⟨
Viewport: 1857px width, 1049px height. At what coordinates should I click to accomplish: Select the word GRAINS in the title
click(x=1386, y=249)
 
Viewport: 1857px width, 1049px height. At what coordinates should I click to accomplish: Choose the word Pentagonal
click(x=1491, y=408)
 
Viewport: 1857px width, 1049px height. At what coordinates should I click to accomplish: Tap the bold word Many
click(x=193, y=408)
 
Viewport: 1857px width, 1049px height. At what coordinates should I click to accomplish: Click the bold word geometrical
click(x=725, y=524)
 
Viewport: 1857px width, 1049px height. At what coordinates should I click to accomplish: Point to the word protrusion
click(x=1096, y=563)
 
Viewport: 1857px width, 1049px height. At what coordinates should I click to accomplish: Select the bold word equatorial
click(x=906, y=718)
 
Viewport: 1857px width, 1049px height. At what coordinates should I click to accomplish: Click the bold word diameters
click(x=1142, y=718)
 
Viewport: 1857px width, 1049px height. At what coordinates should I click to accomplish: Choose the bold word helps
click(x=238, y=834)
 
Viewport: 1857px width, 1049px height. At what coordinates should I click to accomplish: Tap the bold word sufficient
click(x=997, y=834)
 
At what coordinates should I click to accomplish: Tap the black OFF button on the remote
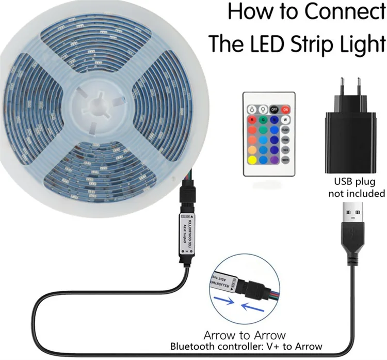click(275, 109)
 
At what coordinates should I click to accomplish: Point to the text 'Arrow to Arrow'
click(245, 335)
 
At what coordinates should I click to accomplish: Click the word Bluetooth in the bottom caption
click(195, 347)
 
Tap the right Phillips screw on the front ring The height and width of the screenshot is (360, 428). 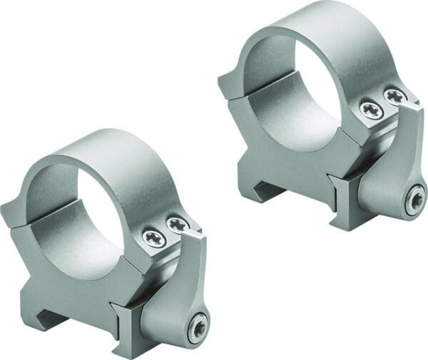point(175,227)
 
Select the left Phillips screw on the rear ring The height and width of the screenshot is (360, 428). point(370,109)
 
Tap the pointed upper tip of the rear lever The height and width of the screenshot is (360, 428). point(417,104)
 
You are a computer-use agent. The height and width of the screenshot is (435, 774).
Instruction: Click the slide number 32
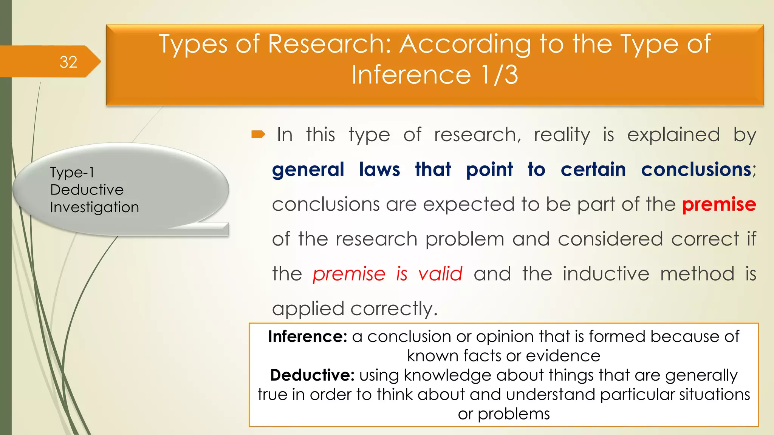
⟩
* _What to work on_
Copy the data above from the line with "bold word geometrical" to the line with "click(x=1096, y=563)", both included.

* _Result for this exercise_
Viewport: 1857px width, 1049px height. At what coordinates should I click to accomplish: Click the bold word geometrical
click(x=725, y=524)
 
Viewport: 1857px width, 1049px height. At what coordinates should I click to accomplish: Point to the word protrusion
click(x=1096, y=563)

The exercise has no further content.